Count how many lines in the material below contain the word "panel". Reply with the number alone.

▸ Data rows:
>>>
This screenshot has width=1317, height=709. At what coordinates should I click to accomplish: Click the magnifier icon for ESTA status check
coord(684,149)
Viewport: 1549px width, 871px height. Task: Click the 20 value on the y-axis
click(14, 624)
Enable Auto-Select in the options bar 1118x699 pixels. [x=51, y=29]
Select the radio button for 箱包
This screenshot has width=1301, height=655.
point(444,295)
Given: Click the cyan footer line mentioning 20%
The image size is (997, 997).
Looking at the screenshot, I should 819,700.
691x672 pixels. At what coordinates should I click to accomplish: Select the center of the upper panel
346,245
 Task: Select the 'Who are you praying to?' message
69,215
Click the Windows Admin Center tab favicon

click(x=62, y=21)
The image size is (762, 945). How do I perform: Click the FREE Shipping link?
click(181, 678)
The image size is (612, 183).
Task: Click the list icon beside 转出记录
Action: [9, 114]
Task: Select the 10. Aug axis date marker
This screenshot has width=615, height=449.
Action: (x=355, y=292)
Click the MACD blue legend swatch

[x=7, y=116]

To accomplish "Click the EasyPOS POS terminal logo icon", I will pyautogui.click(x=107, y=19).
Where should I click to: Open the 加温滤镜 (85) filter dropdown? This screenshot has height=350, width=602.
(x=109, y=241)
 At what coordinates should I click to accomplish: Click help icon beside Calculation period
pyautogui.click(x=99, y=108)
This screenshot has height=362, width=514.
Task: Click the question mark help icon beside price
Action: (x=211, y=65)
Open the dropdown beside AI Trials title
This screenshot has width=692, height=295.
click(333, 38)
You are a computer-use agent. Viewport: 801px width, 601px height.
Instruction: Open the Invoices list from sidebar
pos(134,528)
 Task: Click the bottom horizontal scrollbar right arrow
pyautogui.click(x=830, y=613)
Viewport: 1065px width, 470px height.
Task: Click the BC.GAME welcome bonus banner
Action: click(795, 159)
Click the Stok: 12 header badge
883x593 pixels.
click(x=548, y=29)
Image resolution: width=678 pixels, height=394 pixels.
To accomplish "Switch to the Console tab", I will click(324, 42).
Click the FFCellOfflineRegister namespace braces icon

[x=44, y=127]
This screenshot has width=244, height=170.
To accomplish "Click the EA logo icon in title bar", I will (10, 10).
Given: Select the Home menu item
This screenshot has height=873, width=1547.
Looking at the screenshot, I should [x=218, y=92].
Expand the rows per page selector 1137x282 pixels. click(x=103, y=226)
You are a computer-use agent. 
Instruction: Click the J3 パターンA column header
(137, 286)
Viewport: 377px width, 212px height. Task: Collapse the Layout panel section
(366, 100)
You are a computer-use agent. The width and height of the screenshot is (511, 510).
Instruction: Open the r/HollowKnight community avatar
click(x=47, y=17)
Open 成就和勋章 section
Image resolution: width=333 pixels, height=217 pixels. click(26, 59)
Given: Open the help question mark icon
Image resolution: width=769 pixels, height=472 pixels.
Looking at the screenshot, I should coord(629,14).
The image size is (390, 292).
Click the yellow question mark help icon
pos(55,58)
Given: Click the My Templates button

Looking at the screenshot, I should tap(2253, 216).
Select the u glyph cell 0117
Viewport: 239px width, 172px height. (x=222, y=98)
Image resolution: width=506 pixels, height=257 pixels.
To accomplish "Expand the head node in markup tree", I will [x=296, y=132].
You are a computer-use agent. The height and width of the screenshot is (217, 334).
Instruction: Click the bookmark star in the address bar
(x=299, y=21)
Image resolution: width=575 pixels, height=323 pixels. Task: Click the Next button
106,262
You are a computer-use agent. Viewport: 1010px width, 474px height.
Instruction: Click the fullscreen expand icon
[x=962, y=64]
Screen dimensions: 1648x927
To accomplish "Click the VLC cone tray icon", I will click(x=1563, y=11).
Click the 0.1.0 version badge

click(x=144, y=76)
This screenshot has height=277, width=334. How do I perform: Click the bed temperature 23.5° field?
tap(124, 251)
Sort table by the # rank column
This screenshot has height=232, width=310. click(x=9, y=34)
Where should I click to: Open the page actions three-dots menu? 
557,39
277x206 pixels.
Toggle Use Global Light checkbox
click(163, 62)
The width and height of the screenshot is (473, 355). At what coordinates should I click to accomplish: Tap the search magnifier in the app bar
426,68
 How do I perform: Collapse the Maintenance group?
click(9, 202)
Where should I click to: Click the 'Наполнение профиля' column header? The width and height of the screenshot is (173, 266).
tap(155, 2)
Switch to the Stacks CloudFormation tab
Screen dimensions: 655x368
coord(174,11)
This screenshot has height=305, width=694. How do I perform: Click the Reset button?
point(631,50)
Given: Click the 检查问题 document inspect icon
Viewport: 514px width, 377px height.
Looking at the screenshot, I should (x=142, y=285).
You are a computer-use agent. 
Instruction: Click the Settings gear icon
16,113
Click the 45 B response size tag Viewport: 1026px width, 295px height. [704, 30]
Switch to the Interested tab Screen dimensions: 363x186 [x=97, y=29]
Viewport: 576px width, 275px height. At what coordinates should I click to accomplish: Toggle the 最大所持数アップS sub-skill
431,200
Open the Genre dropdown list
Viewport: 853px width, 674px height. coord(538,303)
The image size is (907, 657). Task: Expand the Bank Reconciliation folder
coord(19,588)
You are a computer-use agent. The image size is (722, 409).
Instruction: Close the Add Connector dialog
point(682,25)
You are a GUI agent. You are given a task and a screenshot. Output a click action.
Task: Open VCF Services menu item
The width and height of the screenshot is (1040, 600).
<<<
▸ Output of the exercise: 2